Pepper Magic Trick: Creating Illusions To Entertain Your Audience

The pepper magic trick is one of the most widely used tricks in theaters. A ghost floating on stage is one of the most popular pepper magic tricks in the middle of the 1880s. By using a plate glass and special lightings to make an object appear and disappear on stage, this pepper magic trick also known as Pepper’s ghost have entertained and scarred people in the theaters for several years. Up until now, many theaters and even magicians used this trick to create an illusion of appearance and disappearance of people and objects on stage.

How The Pepper magic Trick started

Although the pepper magic trick is widely attributed to John Pepper, a professor of the Royal Polytechnic, it was not really Pepper who actually discovered this trick. Henry Dircks developed the Dircksian Phantasmogoria, a technique which made ghost appear on stage, way back in 1862. Dircks tried to market his idea to theater owners at that time but since the technology developed by Dircks would require some extensive renovations in the lay-out of the theaters, many theater owners at that time did not really made use of the technology. For most of these theater owners, the renovations required is too much for them to handle and they would rather not spend so much money just to produce an illusion of a ghost in the theater. According them, there are far cheaper ways of producing a ghost in a play that using the Dircksian Phantasmogoria.

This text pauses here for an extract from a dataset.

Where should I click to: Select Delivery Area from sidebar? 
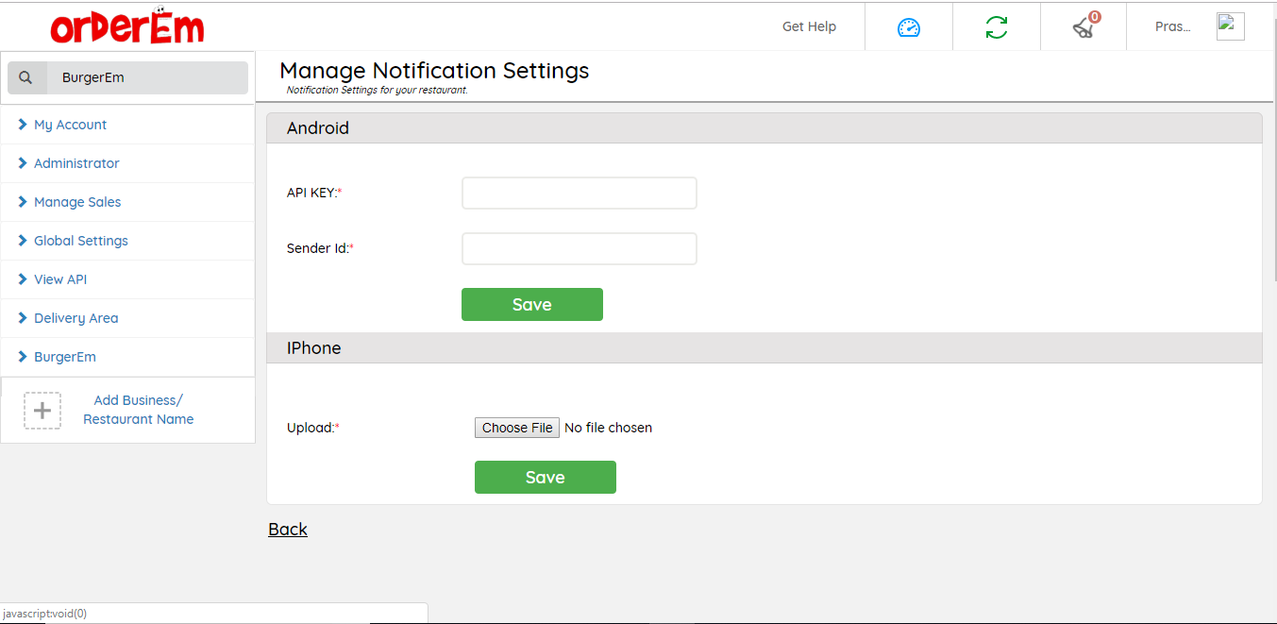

When John Pepper later on saw the invention of Dircks at the Royal Polytechnic, he told Dircks that the Dircksian Phantasmogoria can be modified to fit into theaters without necessitating extensive renovations on the lay-out of the theaters. The two of them started to work on creating a prototype of the Dircksian Phantasmogoria and used this prototype during a scene of Charles Dickens’s The Haunted Man. The initial success of the Dircksian Phantasmogoria encouraged the theater owners to use this technology more extensively. More theatrical products that require a ghost illusion employed this technology to create a more believable illusion of a ghost floating on stage. The technology worked perfectly on a number of plays that people started to refer to the Dircksian Phantasmogoria as the machine that produced Pepper’s Ghost. Soon enough, the pepper magic trick of making people and objects appear and disappear became known just as the pepper magic trick or the Pepper’s Ghost among theater goers. Even though John Pepper tried to credit the discovery of the technology to its original creator, Henry Dircks, the technology still earned the household name of Pepper’s Ghost.